§ What the task asks
Where the records below have a line with "Given", that line is to be copied.

**** Data to process ****

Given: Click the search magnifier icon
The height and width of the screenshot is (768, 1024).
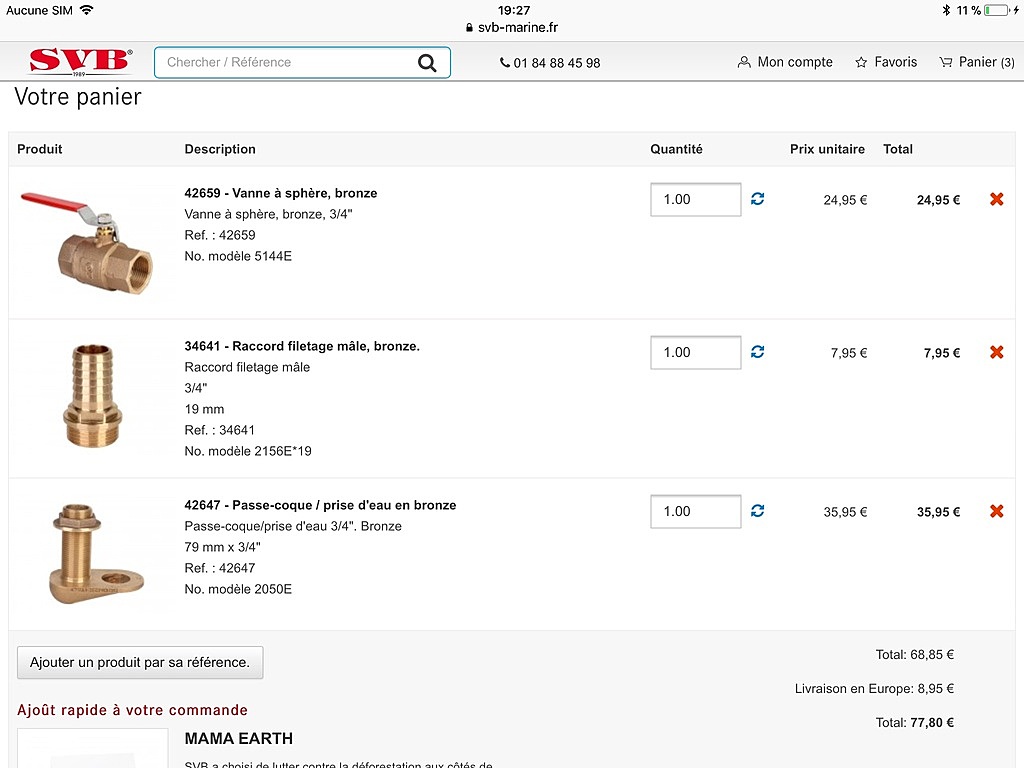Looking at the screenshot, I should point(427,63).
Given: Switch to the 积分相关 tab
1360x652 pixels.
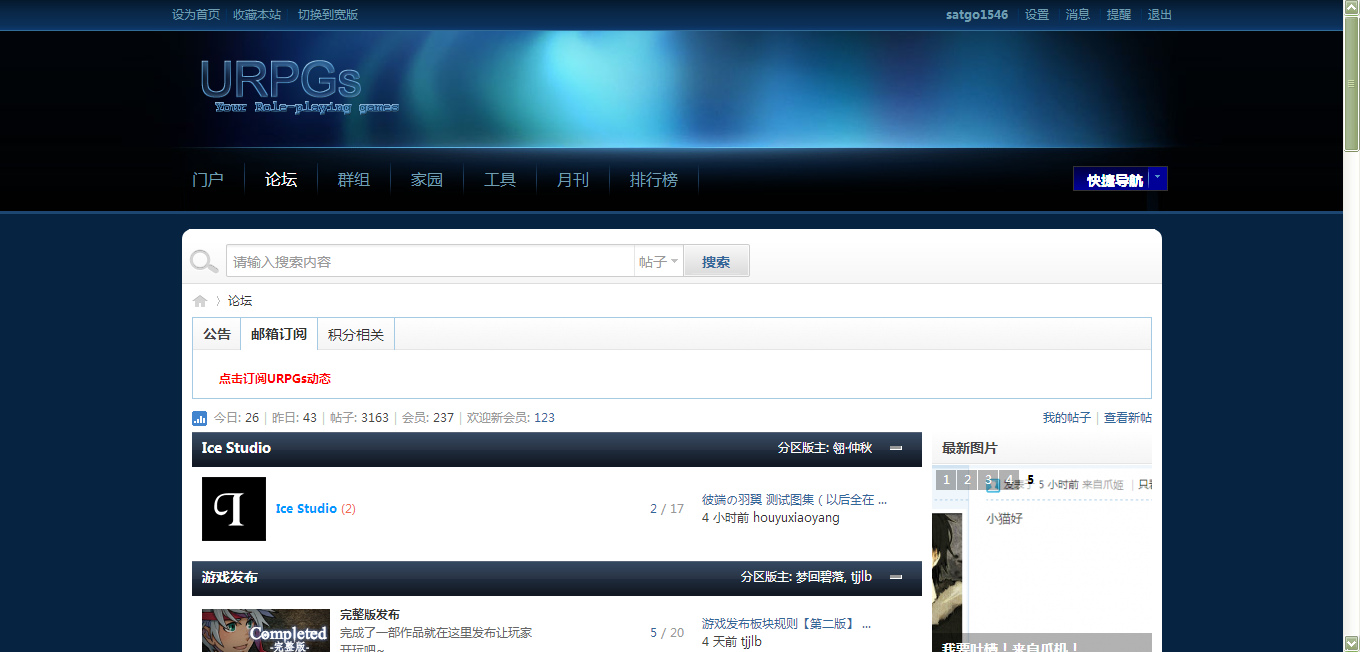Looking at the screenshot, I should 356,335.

****

§ Solved exercise
Given: Click the search magnifier icon
Given: Switch to the 积分相关 tab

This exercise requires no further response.